Una recente presa di posizione della Corte d'Appello di Milano è pienamente coerente con la tesi dell'esistenza di un dovere sostanziale di cura dell'interesse del cliente. La Corte, infatti, respinge le domande del cliente dopo avere accertato che la banca aveva sia rispettato i precetti del Regolamento sia adottato, con diligenza professionale e scrupolo, un'ulteriore condotta positiva, espressamente sconsigliando al cliente il compimento dell'operazione (la circostanza era addirittura oggetto di confessione stragiudiziale del cliente ai sensi dell'art. 2735 cod.civ.)[63] .

Insomma, per la violazione di obblighi informativi (art. 28; non artt. 27 e 29 del Regolamento 11522) il rimedio è risarcitorio, non impugnatorio, ma il regime dell'onere della prova resta assai rigoroso per la banca.


15. Riflessione conclusiva: i rimedi ed il cliente spavaldo.

Il legislatore impone il divieto di compiere operazioni in conflitto di interessi, non precedute dalle forme dell'art. 27 del Regolamento; il legislatore impone il divieto di compiere operazioni inadeguate, non precedute dalle forme dell'art. 29 del Regolamento; il legislatore impone di informare (art. 28 Regolamento) e di prestare consulenza incidentale (art. 21 T.U.F.).

La violazione della disciplina preventiva, intesa a prevenire l'incidenza sul contratto di un interesse in conflitto ed il compimento di operazioni non adeguate al profilo di rischio del cliente, comporta la nullità del contratto concluso per conto del cliente e dell'atto di ritrasferimento al cliente degli effetti dell'operazione.

Se il contratto si rivela anche contrario all'interesse del cliente, esso è annullabile (art. 1394 o 1395 cod.civ.) o, in difetto del potere di agire in nome, inefficace verso il cliente (art. 1711, comma 1 cod.civ.), salvo sempre il risarcimento del danno.

Il contratto concluso per conto del cliente è valido, e non sussiste responsabilità, se la banca osserva i precetti dell'art. 27 e dell'art. 29; se prova di avere informato il cliente della natura e dei rischi dell'operazione (art. 28 del Regolamento) e se, da un lato, ravvisandone la contrarietà all'interesse del cliente, ne abbia sconsigliato l'esecuzione, dall'altro, non abbia poi fatto incidere sull'operazione il suo interesse in conflitto.

Non sussiste, infatti, un obbligo della banca di astenersi dalla conclusione del contratto, una volta rispettate le prescrizioni del Regolamento e l'obbligo di curare nella sostanza l'interesse del cliente prestando la consulenza incidentale.
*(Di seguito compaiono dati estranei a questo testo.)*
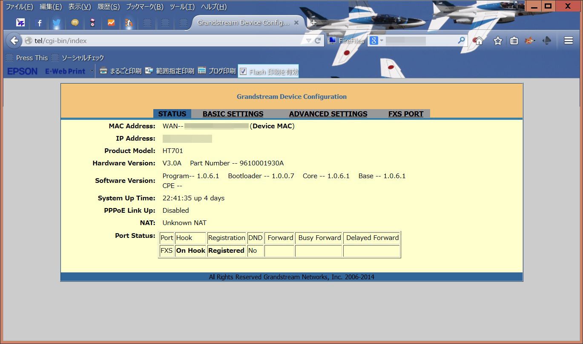Click the Facebook pinned tab icon
The image size is (583, 344).
pyautogui.click(x=39, y=23)
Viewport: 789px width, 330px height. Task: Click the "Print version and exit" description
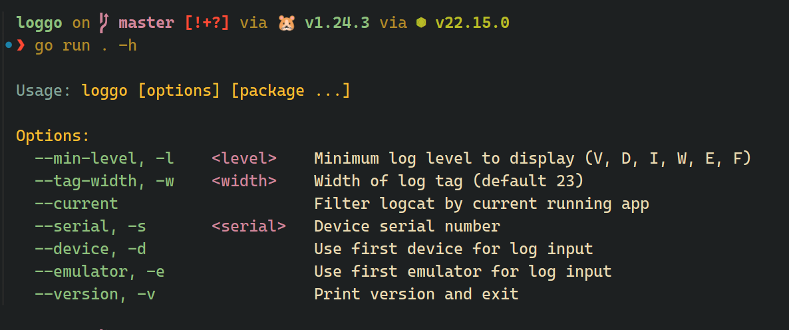pos(416,294)
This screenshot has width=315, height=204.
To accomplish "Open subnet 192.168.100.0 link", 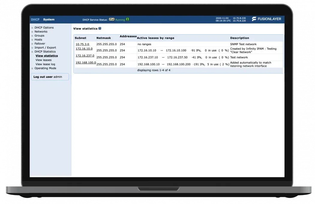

Alla banca si richiede una non comune diligenza, cui fa bene da contraltare il carattere riservato dell'attività.

È mia convinzione che la banca non dovrebbe dimostrarsi refrattaria al rispetto delle forme richieste dal Regolamento.

Anzi, la banca potrebbe ricorrere allo scritto - pur senza prevederlo nel contratto relativo alla prestazione dei servizi - anche nell'informazione sulla natura ed i rischi dell'operazione richiesta dall'art. 28 del Regolamento e nella prestazione della consulenza incidentale alla quale è tenuta in forza dell'art. 21 T.U.F.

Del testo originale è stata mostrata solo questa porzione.